I preferred the one you found though.
kilopi
02-July-2003, 08:46 PM
Thanks. Missed that one somehow! Must have been overwhelmed with the discussion of the spirituality aspects of Breatharianism.
Peter B
03-July-2003, 12:10 AM
Here is an interview of Jasmuheen by Australian ABC journalist Paul Willis: http://www.abc.net.au/science/correx/archives/jasmuheen.htm
Willis is now fairly actively associated with (but not a member of) the Australian Skeptics.
Psi-less
03-July-2003, 03:16 PM
Have any of the Breatharians of whatever ilk detailed how they synthesize vitamin C? I was always under the impression that it's (at least) one vitamin that you have to intake since the human body can't manufacture it. Although scurvy would go a long way in explaining the appearance of some of these guys! :o Also, wasn't there some hoo-haw a few years ago about the leader of a Breatharian group getting caught with a sizeable box of doughnuts in his possession? "No, Your Honor, that white, powdery substance isn't drugs. It's powdered sugar." :oops: "Bailiff, take this man away."
Psi-less
David Hall
03-July-2003, 08:31 PM
Loonies, the whole lot of them. That's my take on the matter.

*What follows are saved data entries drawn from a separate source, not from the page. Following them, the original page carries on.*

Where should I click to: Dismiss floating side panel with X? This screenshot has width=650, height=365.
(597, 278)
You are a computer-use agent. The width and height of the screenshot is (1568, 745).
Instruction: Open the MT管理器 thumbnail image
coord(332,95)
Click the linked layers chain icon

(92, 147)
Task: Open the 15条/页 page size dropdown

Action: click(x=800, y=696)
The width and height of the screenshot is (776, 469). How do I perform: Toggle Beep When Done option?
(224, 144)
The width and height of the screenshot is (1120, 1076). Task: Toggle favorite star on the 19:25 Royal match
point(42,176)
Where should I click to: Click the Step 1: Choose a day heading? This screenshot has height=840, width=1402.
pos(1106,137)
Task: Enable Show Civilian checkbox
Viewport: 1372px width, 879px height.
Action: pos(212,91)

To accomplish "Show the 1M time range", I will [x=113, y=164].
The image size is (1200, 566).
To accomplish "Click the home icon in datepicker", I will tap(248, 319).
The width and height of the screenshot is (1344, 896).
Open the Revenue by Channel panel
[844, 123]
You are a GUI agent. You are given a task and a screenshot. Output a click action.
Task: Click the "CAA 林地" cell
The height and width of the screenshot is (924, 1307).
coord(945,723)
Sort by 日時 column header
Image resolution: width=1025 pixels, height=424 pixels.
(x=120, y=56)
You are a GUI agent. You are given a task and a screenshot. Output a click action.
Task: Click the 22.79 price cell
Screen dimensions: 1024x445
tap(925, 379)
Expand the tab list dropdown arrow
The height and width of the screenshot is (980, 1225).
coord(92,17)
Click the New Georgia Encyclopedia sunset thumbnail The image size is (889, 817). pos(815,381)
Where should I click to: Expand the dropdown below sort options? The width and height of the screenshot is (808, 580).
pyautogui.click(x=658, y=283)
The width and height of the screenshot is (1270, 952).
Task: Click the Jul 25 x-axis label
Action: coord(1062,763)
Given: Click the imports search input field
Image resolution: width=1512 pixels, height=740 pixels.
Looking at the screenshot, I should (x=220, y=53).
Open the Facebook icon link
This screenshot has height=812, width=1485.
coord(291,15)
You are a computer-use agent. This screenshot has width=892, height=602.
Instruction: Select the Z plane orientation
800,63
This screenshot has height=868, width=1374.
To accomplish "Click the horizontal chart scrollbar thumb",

You know though, self-deception can be a very powerful force. It's entirely possible a lot of these guys actually believe they are subsisting on "almost nothing". They just conveniently block out just how many "holy wafers" they consume each day, or like the burger thing above, manage to convince themselves it "doesn't count".
PS, to go back a bit, I think the misconception about infrared being heat mostly comes from TV depictions of IR night-vision goggles. They are usually described as "seeing the heat" from our bodies, so people quickly connect IR with heat directly, and don't really understand the radiative principle behind it.
tracer
04-July-2003, 03:42 AM
she only consumed her daily serving of transubstantiated bread.
That would have all the nutrients though,
Not enough of 'em to sustain her for more than a few months.
Cecil Adams on whether man can live by bread alone (http://www.straightdope.com/classics/a1_209.html)
Long story short: On a pure bread-and-water diet, she'd die of scurvy inside of two years.
Stonegiant
06-July-2003, 07:07 AM
Two words: Amino Acids
TriangleMan
11-July-2003, 08:49 PM
James Randi just did a brief article (http://www.randi.org/jr/071103.html) on claims that NASA is investigating this man. In summary, there was some confusion with different sources contradicting each other as to whether NASA was involved but in the end Randi confirmed that NASA is not investigating this 'Breatherian' (sp?).
Musashi
12-July-2003, 09:08 AM
Another NASA update:
http://web.mid-day.com/news/world/2003/july/57637.htm
a NASA spokesperson has denied it had invited Hira Ratan Manek in any official capacity, or that it has anything to do with him.